'Blackberry Wine' Corydalis

"I'm bent but not broken
All I need is some rest
And a bottle of your very best
Blackberry wine."

-Gordon Lightfood


A 2003 introduction, for several weeks I resisted adding this patented hybrid cultivar of Corydalis flexuosa to the garden because I had blue-flowering varieties, & 'Blackberry Wine' originally struck me as taking a plant with a very unusual deep transluscent blue coloration, & turning it into a more commonplace shade of purple. But the more often I saw it the more I liked it, & any new color for the guppy-shaped flowers was not something I was going to be long able to resist.

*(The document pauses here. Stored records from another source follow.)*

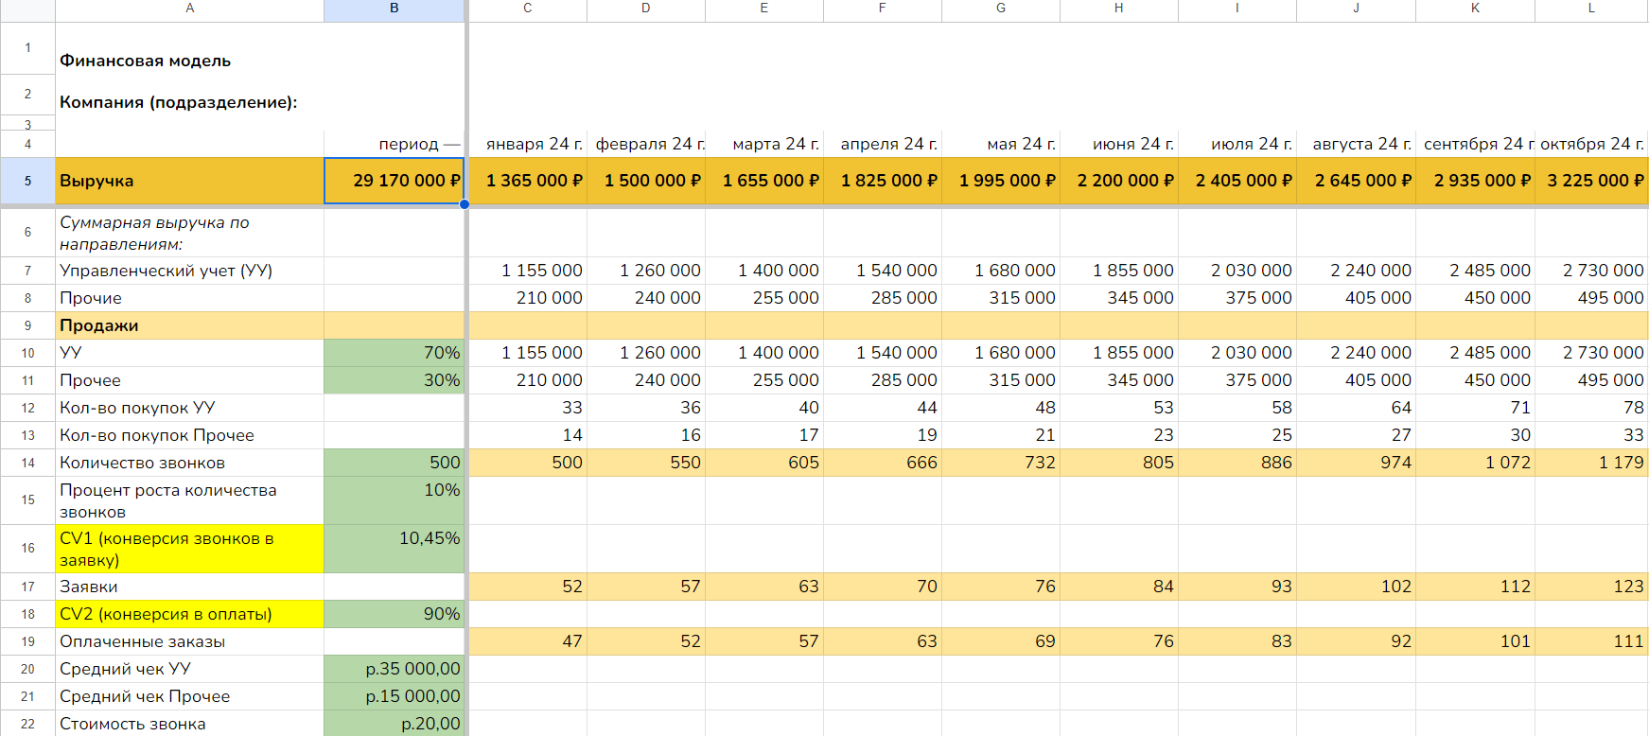
Task: Click the October revenue cell 3 225 000 ₽
Action: 1592,181
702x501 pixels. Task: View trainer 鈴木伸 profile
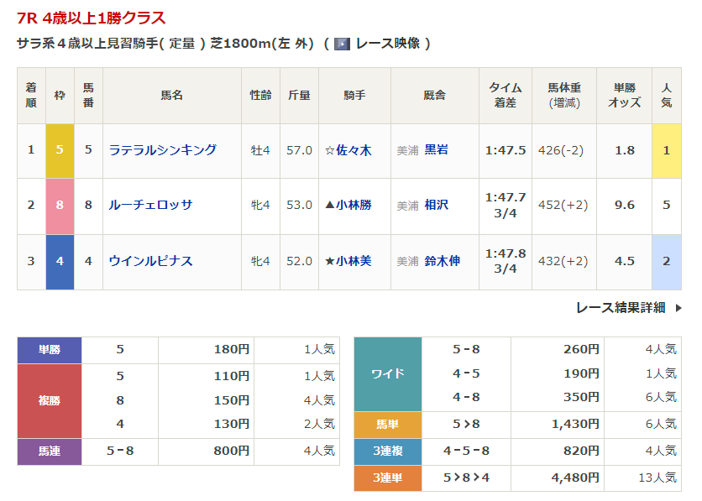click(x=442, y=261)
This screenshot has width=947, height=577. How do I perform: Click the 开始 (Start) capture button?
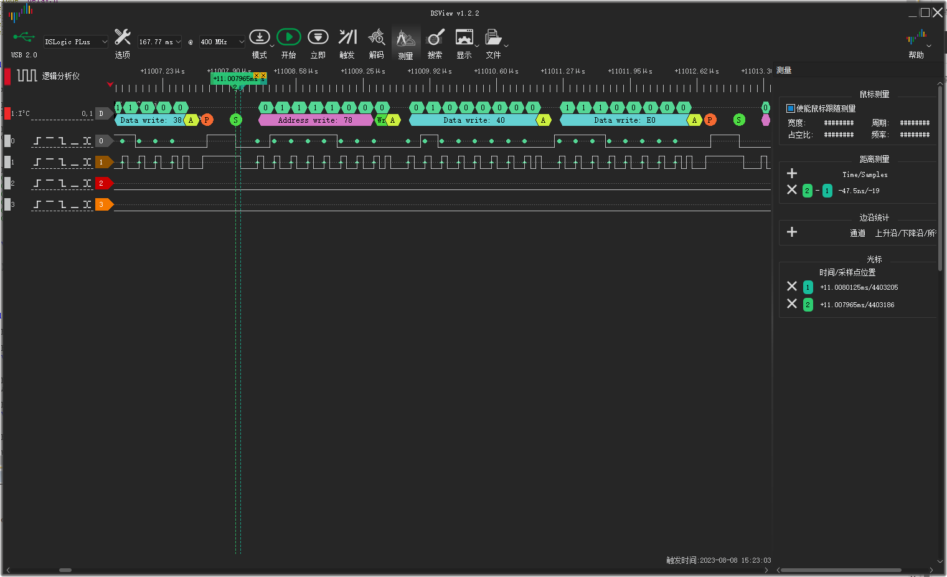288,38
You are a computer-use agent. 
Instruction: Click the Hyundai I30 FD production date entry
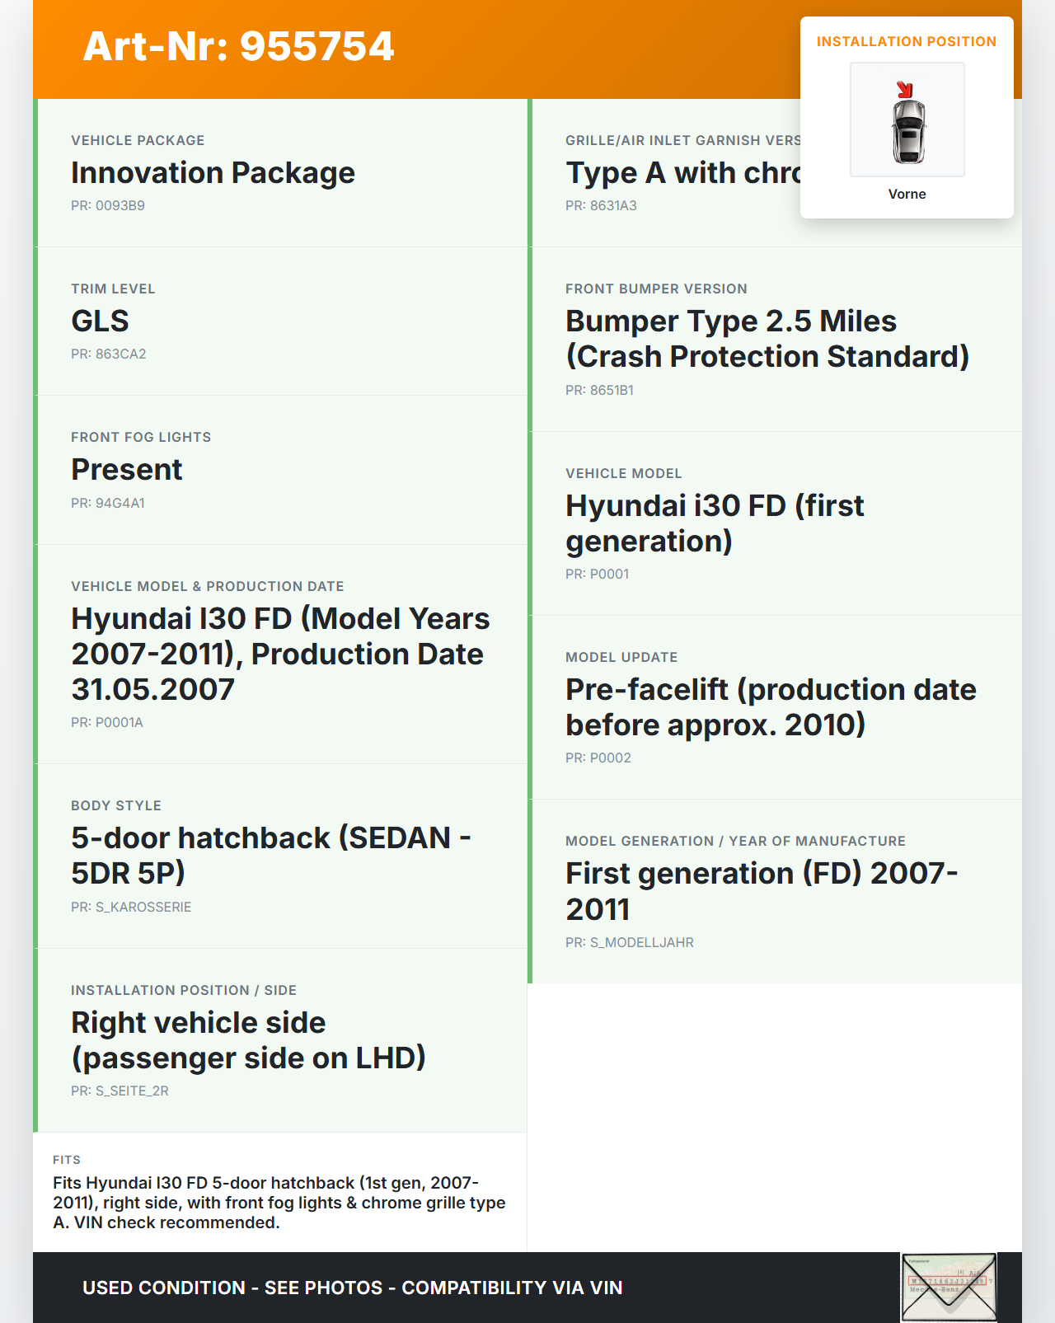(x=280, y=654)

It blooms May through July. In zone 8 it does not necessarily die back in summer, but may stop blooming into August, at which time it can do with a bit of a sheering, then will start blooming again for September through November. The first photo above is one of the last of the year's blooms, shot in November. The second photo shows it the following March (2004) when the flowers are returning in ernest.

CorydalisThe species in general tends to have a late-summer estivation, but 'Raspberry Wine' is better at making it through summer without much die-back, so long as it is sheltered from direct sun & remains moist.

It is reportedly a little more sun-hardy than the species, though it would more certainly estivate in summer if it got much sun. Ours is protected underneath the Paperbark Maple amidst such ferns as the evergreen Japanese Tassel Fern which the clump of 'Blackberry Wine' brushes into.

The blooms have a sweet scent. The foliage tends to reach about ten inches height, but can sometimes reach fifteen to twenty inches of height plus the little spikes of guppy-flowers stretching the height to nearly two feet. The blue-green ferny foliage readily spreads to two or three feet in a couple of years.

Growers of this new variety have been chary of sharing its precise history. Several catalogs assume it was crossed with C. lutea which though bright yellow has similar foliage & flowers growing along upright spikes, unlike a pure C. flexuosa which holds its blue flowers close to the surface of the clump. One catalog said point-blank "species unknown" while the majority give only the genus. Terra Nova's catalog on the other hand alluded to 'Blackberry Wine' as derived from a subspecies of C. flexuosa. It has also been suggested that C. flexuosa was pollinated by the native Northwest's purple corydalis (C. scouleri) to get a blackberry-juice color darker than our native purple corydalis. Perhaps specifics will be reported when the cultivar is not so new, & maybe it'll even turn out to have all three species mixed into it.